California collected $220 billion in state taxes in 2023 while Texas managed with $78 billion. You'd expect California's superior public services to justify spending nearly three times more per capita. Instead, California leads the nation in homelessness (181,000 people), hosts crumbling infrastructure despite the nation's highest gas taxes, and watches middle-class families flee to states that don't treat productivity as a crime. Sacramento's bureaucrats burn through $600 billion annually (state and local combined) yet somehow can't keep the lights on during summer or prevent human waste from covering sidewalks in San Francisco.

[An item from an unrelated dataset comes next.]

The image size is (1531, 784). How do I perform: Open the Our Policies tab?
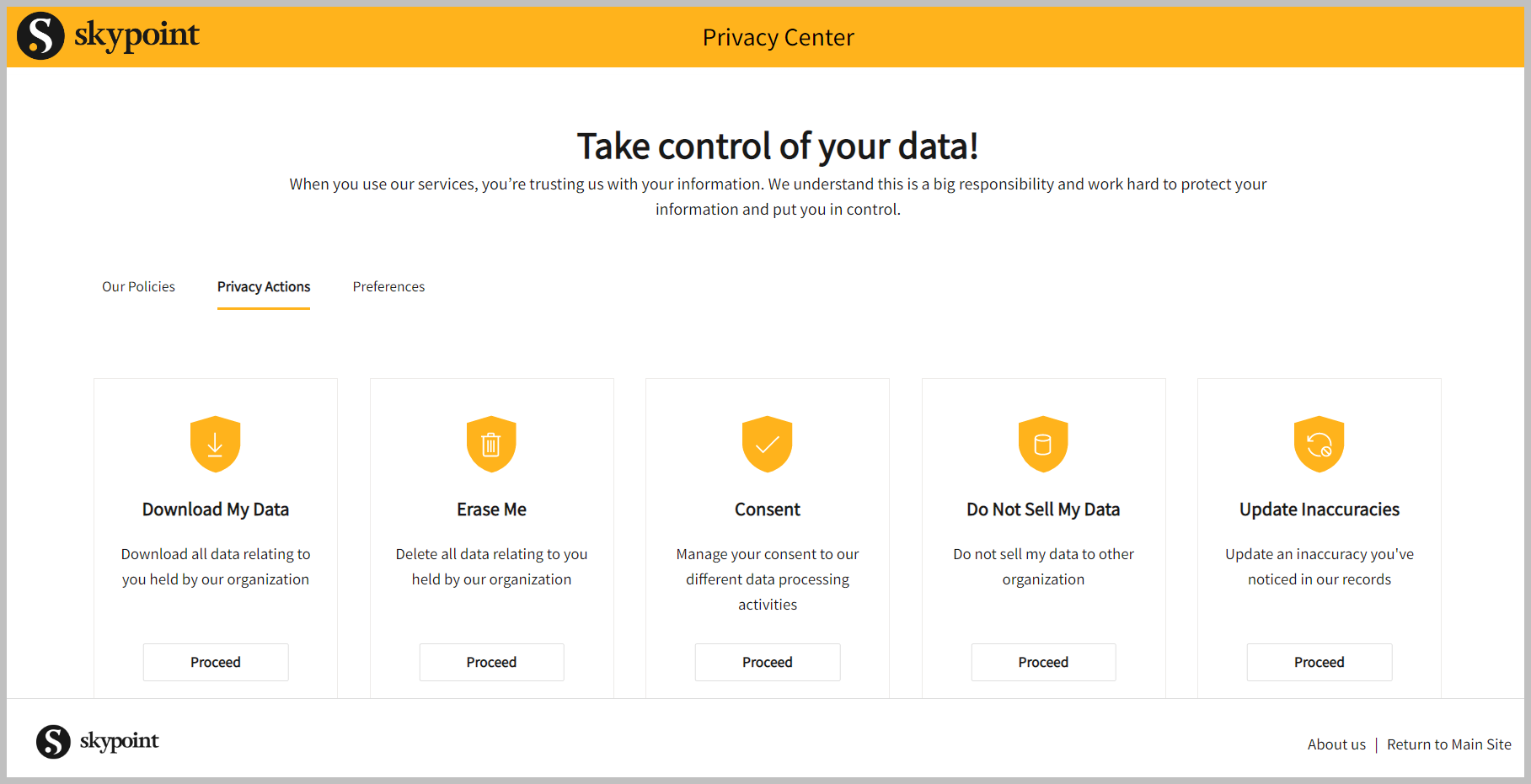pyautogui.click(x=138, y=287)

Texas collected far less but delivered what people actually want: functioning infrastructure, reliable energy, and the revolutionary concept that you keep most of what you earn. Since 2010, Texas gained 4 million residents while California hemorrhaged over 500,000. This isn't random migration; it represents human capital fleeing confiscatory taxation in search of economic freedom. Tesla, Oracle, and Hewlett-Packard didn't relocate to Texas for the weather.
Voluntary exchange creates wealth while coercive redistribution destroys it. Every dollar California's legislature redistributes first gets extracted from someone who earned it, then filtered through bureaucratic machinery that consumes massive resources while producing zero value. Meanwhile, every dollar Texans keep in their pockets gets invested, saved, or spent according to individual preference—generating real economic activity.
California's political class promises paradise through taxation while delivering dysfunction through redistribution. Texas proves you can fund essential government services without turning citizens into tax cattle for an ever-expanding administrative state.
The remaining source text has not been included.